Evolution a pollution solution? Not for most of us

The scientists sequenced complete genomes of nearly 400 Atlantic killifish from polluted and nonpolluted sites at New Bedford Harbor in Massachusetts; Newark Bay, New Jersey; Connecticut’s Bridgeport area; and Virginia’s Elizabeth River. The sites have been polluted since the 1950s and 1960s by a complex mixture of industrial pollutants including dioxins, heavy metals, hydrocarbons and other chemicals.

The team’s genetic analysis suggests that the Atlantic killifish’s genetic diversity make them unusually well positioned to adapt to survive in radically altered habitats. At the genetic level, the tolerant populations evolved in highly similar ways. This suggests that these fish already carried the genetic variation that allowed them to adapt before the sites were polluted, and that there may be only a few evolutionary solutions to pollution.

The study lays the groundwork for future research that could explore which genes confer tolerance of specific chemicals. Such work could help better explain how genetic differences among humans and other species may contribute to differences in sensitivity to environmental chemicals.

“If we know the kinds of genes that can confer sensitivity in another vertebrate animal like us, perhaps we can understand how different humans, with their own mutations in these important genes, might react to these chemicals,” Whitehead said.

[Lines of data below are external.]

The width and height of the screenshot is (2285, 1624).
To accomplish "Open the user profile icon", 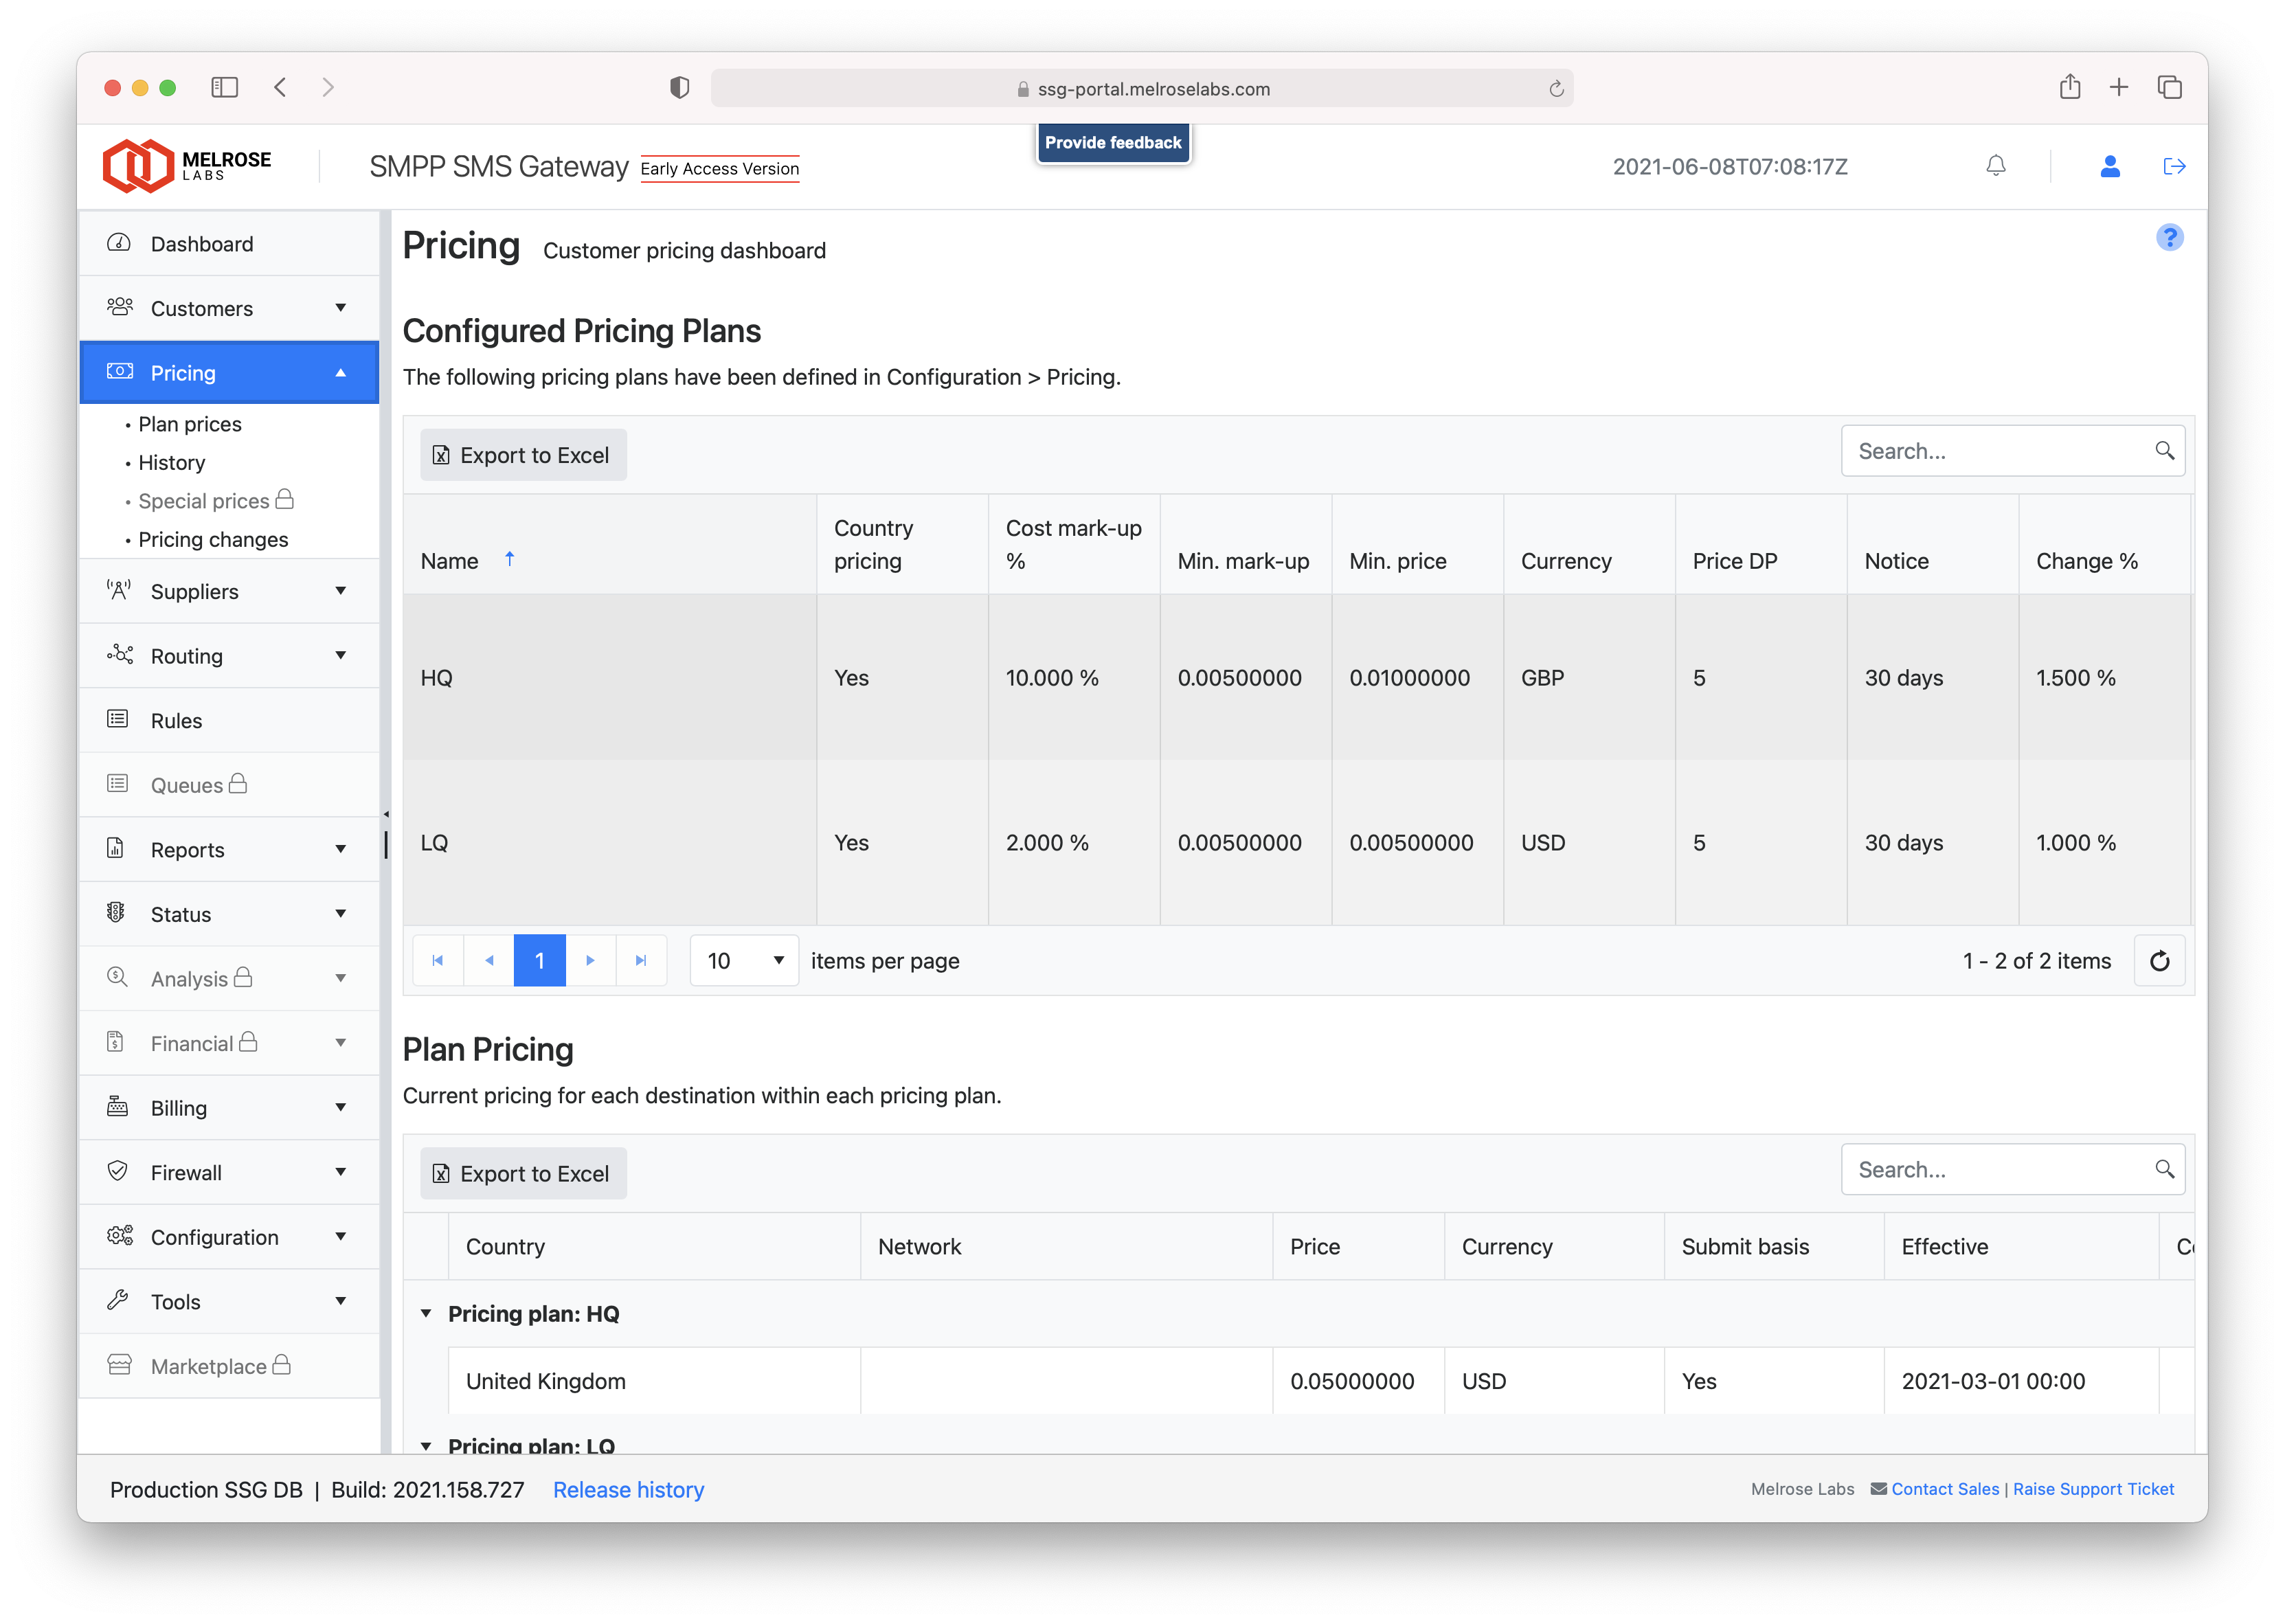I will [x=2110, y=166].
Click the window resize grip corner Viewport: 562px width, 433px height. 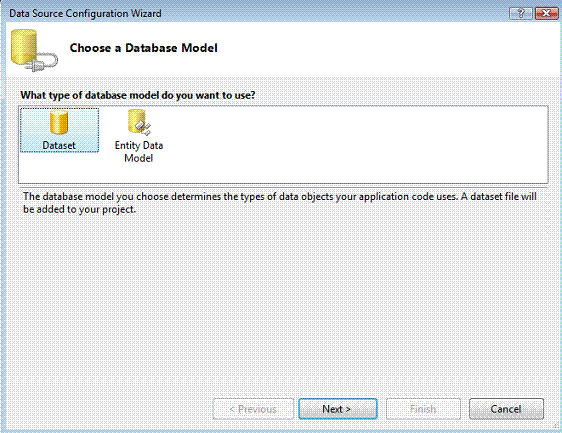(557, 428)
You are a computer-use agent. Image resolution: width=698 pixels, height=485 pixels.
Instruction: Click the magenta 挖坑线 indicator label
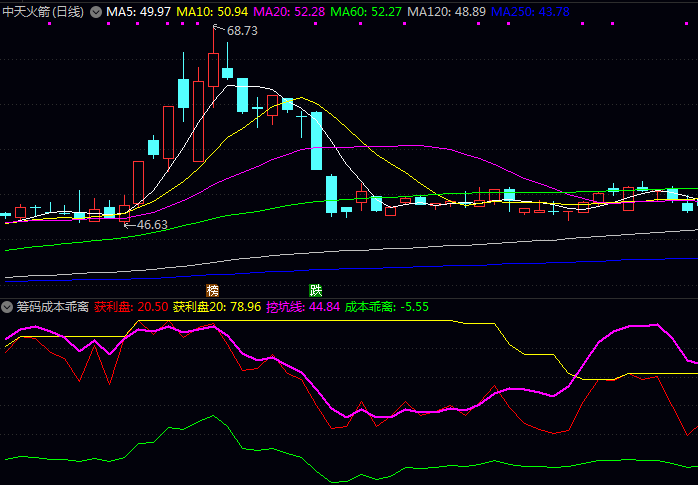pos(303,306)
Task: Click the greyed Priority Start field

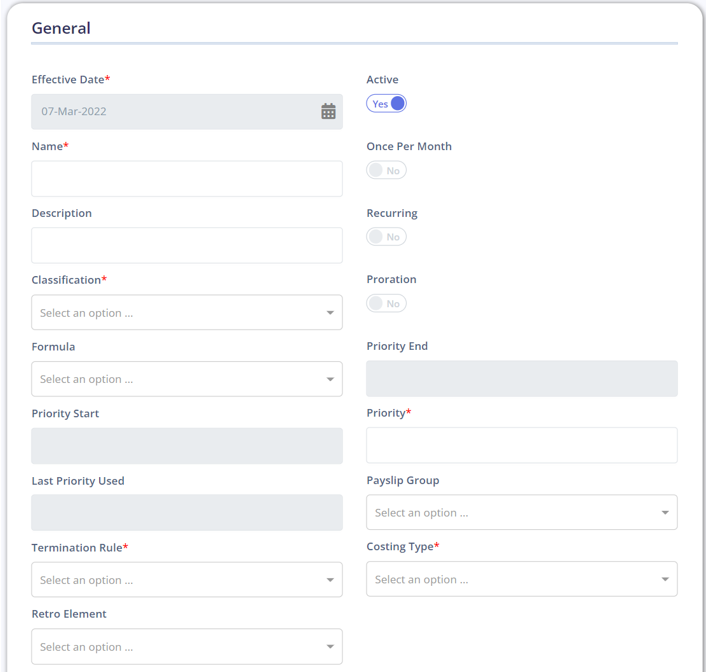Action: [x=187, y=446]
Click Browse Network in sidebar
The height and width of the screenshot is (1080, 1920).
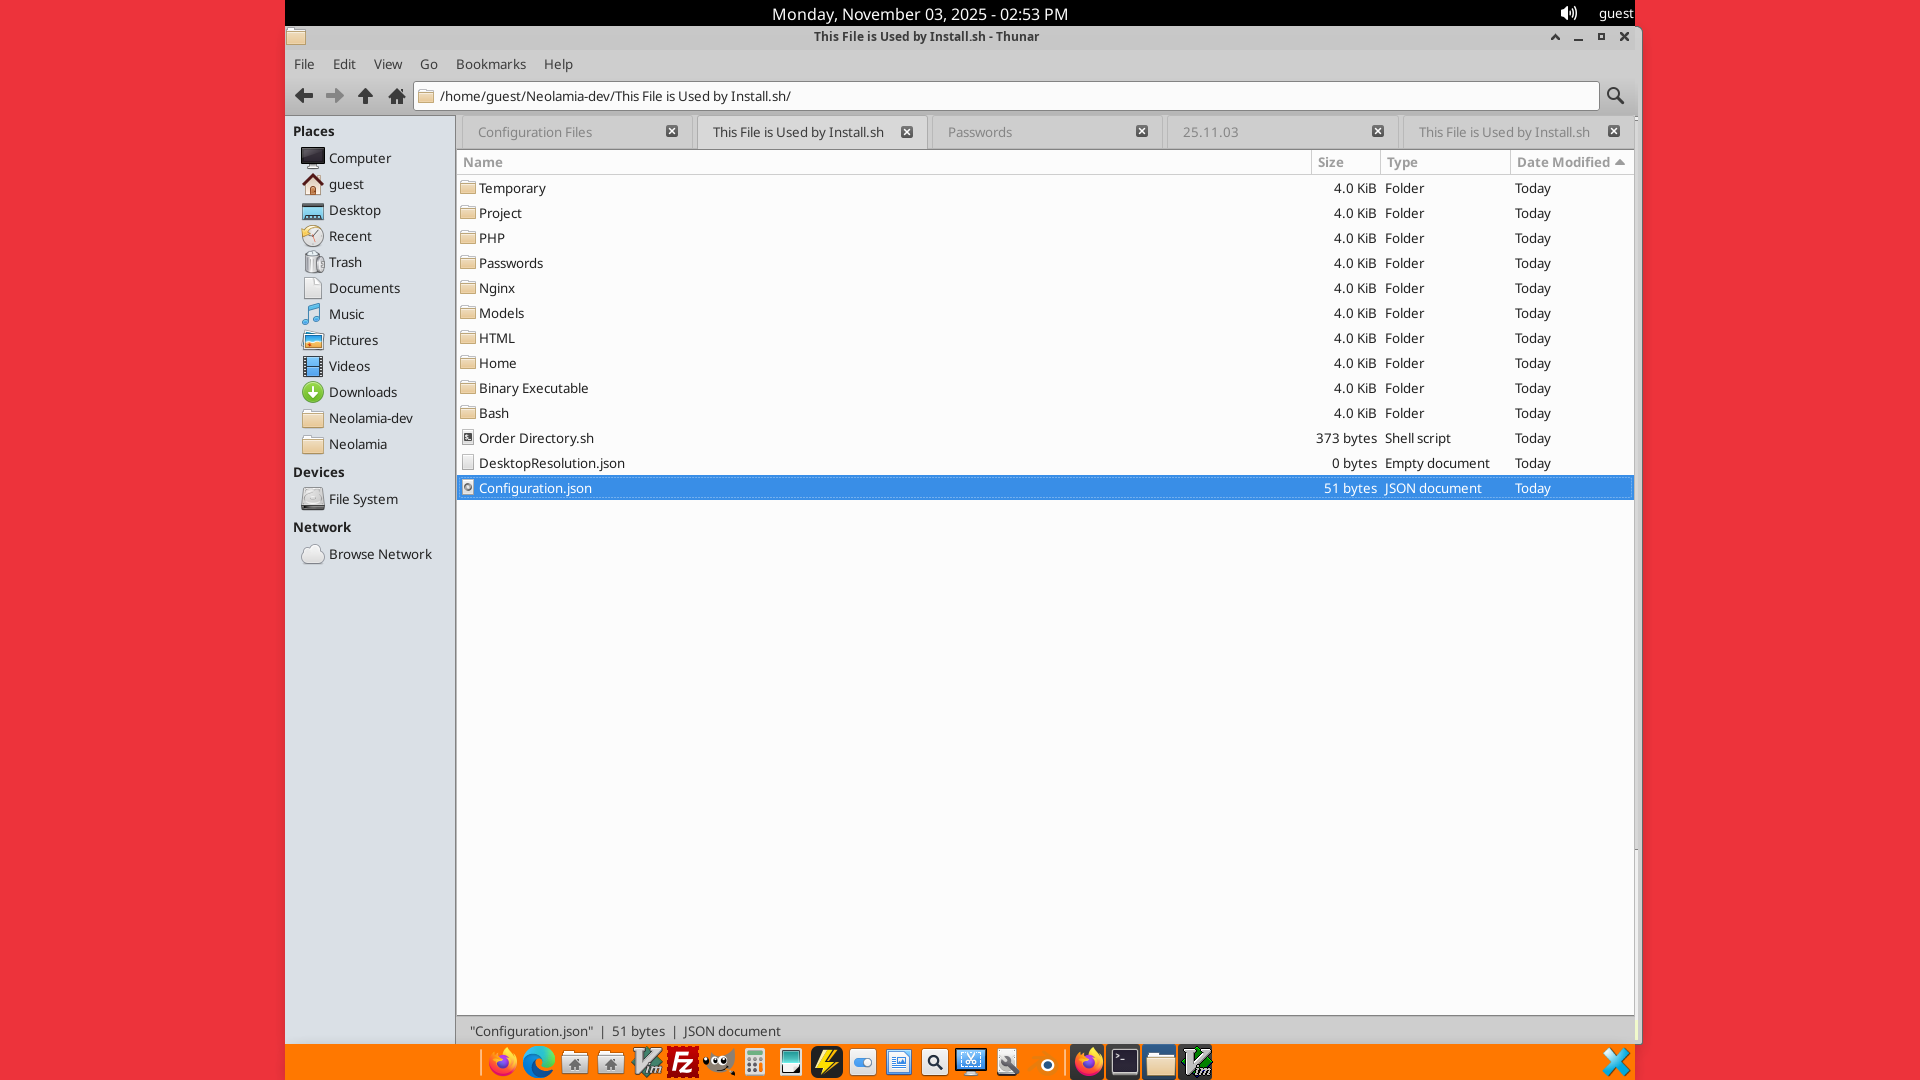tap(379, 554)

“This study shows that different populations of Atlantic killifish exposed to toxic pollution evolve tolerance to that pollution through changes in one molecular pathway,” said George Gilchrist, program director in the National Science Foundation’s Division of Environmental Biology, which funded the study along with the National Institute of Environmental Health Sciences. “This pathway may play a similar role in many animals exposed to pollutants, with slightly different adaptations in response to different toxicants.”

The study’s co-authoring institutions include the United States Department of Agriculture, U.S. Environmental Protection Agency, Washington University School of Medicine, University of Birmingham, Indiana University, Woods Hole Oceanographic Institution, and University of Miami.